Stored dataset items:

━━━━━━

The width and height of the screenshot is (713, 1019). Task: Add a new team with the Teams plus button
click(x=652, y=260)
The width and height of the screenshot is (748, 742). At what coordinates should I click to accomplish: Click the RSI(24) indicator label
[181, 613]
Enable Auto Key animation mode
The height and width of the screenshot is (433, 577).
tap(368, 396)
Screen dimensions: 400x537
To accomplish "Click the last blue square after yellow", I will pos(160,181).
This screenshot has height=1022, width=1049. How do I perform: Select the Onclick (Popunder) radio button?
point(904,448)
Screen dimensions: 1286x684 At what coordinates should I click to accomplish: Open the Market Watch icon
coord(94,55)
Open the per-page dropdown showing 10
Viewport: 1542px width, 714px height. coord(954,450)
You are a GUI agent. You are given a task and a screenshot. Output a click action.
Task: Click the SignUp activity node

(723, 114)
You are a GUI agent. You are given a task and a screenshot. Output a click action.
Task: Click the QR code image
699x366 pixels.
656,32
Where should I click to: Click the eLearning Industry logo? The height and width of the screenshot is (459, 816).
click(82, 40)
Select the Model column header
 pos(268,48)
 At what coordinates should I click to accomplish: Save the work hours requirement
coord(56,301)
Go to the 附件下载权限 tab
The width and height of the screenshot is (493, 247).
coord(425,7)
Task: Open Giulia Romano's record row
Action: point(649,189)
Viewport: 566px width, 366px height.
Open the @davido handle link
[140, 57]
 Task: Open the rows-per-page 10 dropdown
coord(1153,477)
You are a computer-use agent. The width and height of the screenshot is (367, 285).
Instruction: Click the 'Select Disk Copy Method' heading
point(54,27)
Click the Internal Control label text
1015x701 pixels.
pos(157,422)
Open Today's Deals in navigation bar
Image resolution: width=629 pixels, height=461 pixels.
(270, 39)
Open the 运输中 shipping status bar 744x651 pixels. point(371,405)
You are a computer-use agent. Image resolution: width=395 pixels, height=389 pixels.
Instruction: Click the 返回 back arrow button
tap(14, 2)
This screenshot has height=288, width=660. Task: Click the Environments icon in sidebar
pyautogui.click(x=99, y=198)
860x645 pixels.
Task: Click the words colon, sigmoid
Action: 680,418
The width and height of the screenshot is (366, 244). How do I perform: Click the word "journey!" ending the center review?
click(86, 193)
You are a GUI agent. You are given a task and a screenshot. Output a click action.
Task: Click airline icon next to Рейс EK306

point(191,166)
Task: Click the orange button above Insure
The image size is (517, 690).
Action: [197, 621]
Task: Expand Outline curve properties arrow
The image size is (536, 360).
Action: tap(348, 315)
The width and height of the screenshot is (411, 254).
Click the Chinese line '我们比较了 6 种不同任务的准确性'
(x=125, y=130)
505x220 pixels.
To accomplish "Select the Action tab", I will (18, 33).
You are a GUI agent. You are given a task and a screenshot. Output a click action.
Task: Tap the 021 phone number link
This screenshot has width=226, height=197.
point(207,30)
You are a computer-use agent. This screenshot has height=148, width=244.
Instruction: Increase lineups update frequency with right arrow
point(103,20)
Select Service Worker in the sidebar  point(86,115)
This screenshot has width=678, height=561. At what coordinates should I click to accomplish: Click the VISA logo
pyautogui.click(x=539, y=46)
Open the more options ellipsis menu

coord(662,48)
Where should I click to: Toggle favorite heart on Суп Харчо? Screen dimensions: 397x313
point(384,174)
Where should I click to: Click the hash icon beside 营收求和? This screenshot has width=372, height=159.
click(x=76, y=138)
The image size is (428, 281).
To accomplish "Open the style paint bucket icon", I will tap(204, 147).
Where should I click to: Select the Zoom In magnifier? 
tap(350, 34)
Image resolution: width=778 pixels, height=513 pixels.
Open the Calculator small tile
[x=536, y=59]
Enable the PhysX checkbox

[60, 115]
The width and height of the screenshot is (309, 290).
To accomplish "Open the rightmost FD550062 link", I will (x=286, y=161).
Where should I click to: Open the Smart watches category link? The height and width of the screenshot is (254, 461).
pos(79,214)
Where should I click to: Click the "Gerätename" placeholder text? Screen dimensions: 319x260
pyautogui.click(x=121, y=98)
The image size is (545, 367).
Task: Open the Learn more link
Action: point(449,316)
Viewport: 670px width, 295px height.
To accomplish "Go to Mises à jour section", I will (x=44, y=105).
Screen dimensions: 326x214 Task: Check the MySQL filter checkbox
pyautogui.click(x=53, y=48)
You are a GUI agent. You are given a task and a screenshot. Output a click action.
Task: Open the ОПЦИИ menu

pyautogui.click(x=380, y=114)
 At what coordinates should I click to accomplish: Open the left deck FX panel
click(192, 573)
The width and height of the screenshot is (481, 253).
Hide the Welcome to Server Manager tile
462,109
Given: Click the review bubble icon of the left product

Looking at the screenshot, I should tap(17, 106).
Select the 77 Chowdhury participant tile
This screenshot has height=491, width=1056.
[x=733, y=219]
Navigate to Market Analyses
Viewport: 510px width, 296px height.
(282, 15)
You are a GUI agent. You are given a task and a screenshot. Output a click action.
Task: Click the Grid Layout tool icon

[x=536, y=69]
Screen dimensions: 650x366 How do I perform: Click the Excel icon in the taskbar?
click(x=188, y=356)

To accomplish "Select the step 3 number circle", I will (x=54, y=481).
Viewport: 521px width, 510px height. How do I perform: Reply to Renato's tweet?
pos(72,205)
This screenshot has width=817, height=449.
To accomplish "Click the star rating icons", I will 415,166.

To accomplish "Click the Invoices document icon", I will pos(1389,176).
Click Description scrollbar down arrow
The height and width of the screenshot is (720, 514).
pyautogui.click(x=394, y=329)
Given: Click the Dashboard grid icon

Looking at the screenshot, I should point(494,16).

━━━━━━

◆ ABOUT THIS EXERCISE: Only an exact transcription of all the records above counts as an answer.

◆ SOLUTION BELOW:
The width and height of the screenshot is (713, 1019). Task: Add a new team with the Teams plus button
click(x=652, y=260)
The width and height of the screenshot is (748, 742). At what coordinates should I click to accomplish: Click the RSI(24) indicator label
[181, 613]
Enable Auto Key animation mode
The height and width of the screenshot is (433, 577).
tap(368, 396)
Screen dimensions: 400x537
To accomplish "Click the last blue square after yellow", I will pos(160,181).
This screenshot has height=1022, width=1049. How do I perform: Select the Onclick (Popunder) radio button?
point(904,448)
Screen dimensions: 1286x684 At what coordinates should I click to accomplish: Open the Market Watch icon
coord(94,55)
Open the per-page dropdown showing 10
Viewport: 1542px width, 714px height. coord(954,450)
You are a GUI agent. You are given a task and a screenshot. Output a click action.
Task: Click the SignUp activity node

(723, 114)
You are a GUI agent. You are given a task and a screenshot. Output a click action.
Task: Click the QR code image
699x366 pixels.
656,32
Where should I click to: Click the eLearning Industry logo? The height and width of the screenshot is (459, 816).
click(82, 40)
Select the Model column header
 pos(268,48)
 At what coordinates should I click to accomplish: Save the work hours requirement
coord(56,301)
Go to the 附件下载权限 tab
The width and height of the screenshot is (493, 247).
coord(425,7)
Task: Open Giulia Romano's record row
Action: point(649,189)
Viewport: 566px width, 366px height.
Open the @davido handle link
[140, 57]
 Task: Open the rows-per-page 10 dropdown
coord(1153,477)
You are a computer-use agent. The width and height of the screenshot is (367, 285).
Instruction: Click the 'Select Disk Copy Method' heading
point(54,27)
Click the Internal Control label text
1015x701 pixels.
pos(157,422)
Open Today's Deals in navigation bar
Image resolution: width=629 pixels, height=461 pixels.
(270, 39)
Open the 运输中 shipping status bar 744x651 pixels. point(371,405)
You are a computer-use agent. Image resolution: width=395 pixels, height=389 pixels.
Instruction: Click the 返回 back arrow button
tap(14, 2)
This screenshot has height=288, width=660. Task: Click the Environments icon in sidebar
pyautogui.click(x=99, y=198)
860x645 pixels.
Task: Click the words colon, sigmoid
Action: 680,418
The width and height of the screenshot is (366, 244). How do I perform: Click the word "journey!" ending the center review?
click(86, 193)
You are a GUI agent. You are given a task and a screenshot. Output a click action.
Task: Click airline icon next to Рейс EK306

point(191,166)
Task: Click the orange button above Insure
The image size is (517, 690).
Action: [197, 621]
Task: Expand Outline curve properties arrow
The image size is (536, 360).
Action: tap(348, 315)
The width and height of the screenshot is (411, 254).
Click the Chinese line '我们比较了 6 种不同任务的准确性'
(x=125, y=130)
505x220 pixels.
To accomplish "Select the Action tab", I will (18, 33).
You are a GUI agent. You are given a task and a screenshot. Output a click action.
Task: Tap the 021 phone number link
This screenshot has width=226, height=197.
point(207,30)
You are a computer-use agent. This screenshot has height=148, width=244.
Instruction: Increase lineups update frequency with right arrow
point(103,20)
Select Service Worker in the sidebar  point(86,115)
This screenshot has width=678, height=561. At what coordinates should I click to accomplish: Click the VISA logo
pyautogui.click(x=539, y=46)
Open the more options ellipsis menu

coord(662,48)
Where should I click to: Toggle favorite heart on Суп Харчо? Screen dimensions: 397x313
point(384,174)
Where should I click to: Click the hash icon beside 营收求和? This screenshot has width=372, height=159.
click(x=76, y=138)
The image size is (428, 281).
To accomplish "Open the style paint bucket icon", I will tap(204, 147).
Where should I click to: Select the Zoom In magnifier? 
tap(350, 34)
Image resolution: width=778 pixels, height=513 pixels.
Open the Calculator small tile
[x=536, y=59]
Enable the PhysX checkbox

[60, 115]
The width and height of the screenshot is (309, 290).
To accomplish "Open the rightmost FD550062 link", I will (x=286, y=161).
Where should I click to: Open the Smart watches category link? The height and width of the screenshot is (254, 461).
pos(79,214)
Where should I click to: Click the "Gerätename" placeholder text? Screen dimensions: 319x260
pyautogui.click(x=121, y=98)
The image size is (545, 367).
Task: Open the Learn more link
Action: point(449,316)
Viewport: 670px width, 295px height.
To accomplish "Go to Mises à jour section", I will (x=44, y=105).
Screen dimensions: 326x214 Task: Check the MySQL filter checkbox
pyautogui.click(x=53, y=48)
You are a GUI agent. You are given a task and a screenshot. Output a click action.
Task: Open the ОПЦИИ menu

pyautogui.click(x=380, y=114)
 At what coordinates should I click to accomplish: Open the left deck FX panel
click(192, 573)
The width and height of the screenshot is (481, 253).
Hide the Welcome to Server Manager tile
462,109
Given: Click the review bubble icon of the left product

Looking at the screenshot, I should tap(17, 106).
Select the 77 Chowdhury participant tile
This screenshot has height=491, width=1056.
[x=733, y=219]
Navigate to Market Analyses
Viewport: 510px width, 296px height.
(282, 15)
You are a GUI agent. You are given a task and a screenshot. Output a click action.
Task: Click the Grid Layout tool icon

[x=536, y=69]
Screen dimensions: 650x366 How do I perform: Click the Excel icon in the taskbar?
click(x=188, y=356)

To accomplish "Select the step 3 number circle", I will (x=54, y=481).
Viewport: 521px width, 510px height. How do I perform: Reply to Renato's tweet?
pos(72,205)
This screenshot has width=817, height=449.
To accomplish "Click the star rating icons", I will 415,166.

To accomplish "Click the Invoices document icon", I will pos(1389,176).
Click Description scrollbar down arrow
The height and width of the screenshot is (720, 514).
pyautogui.click(x=394, y=329)
Given: Click the Dashboard grid icon

Looking at the screenshot, I should point(494,16).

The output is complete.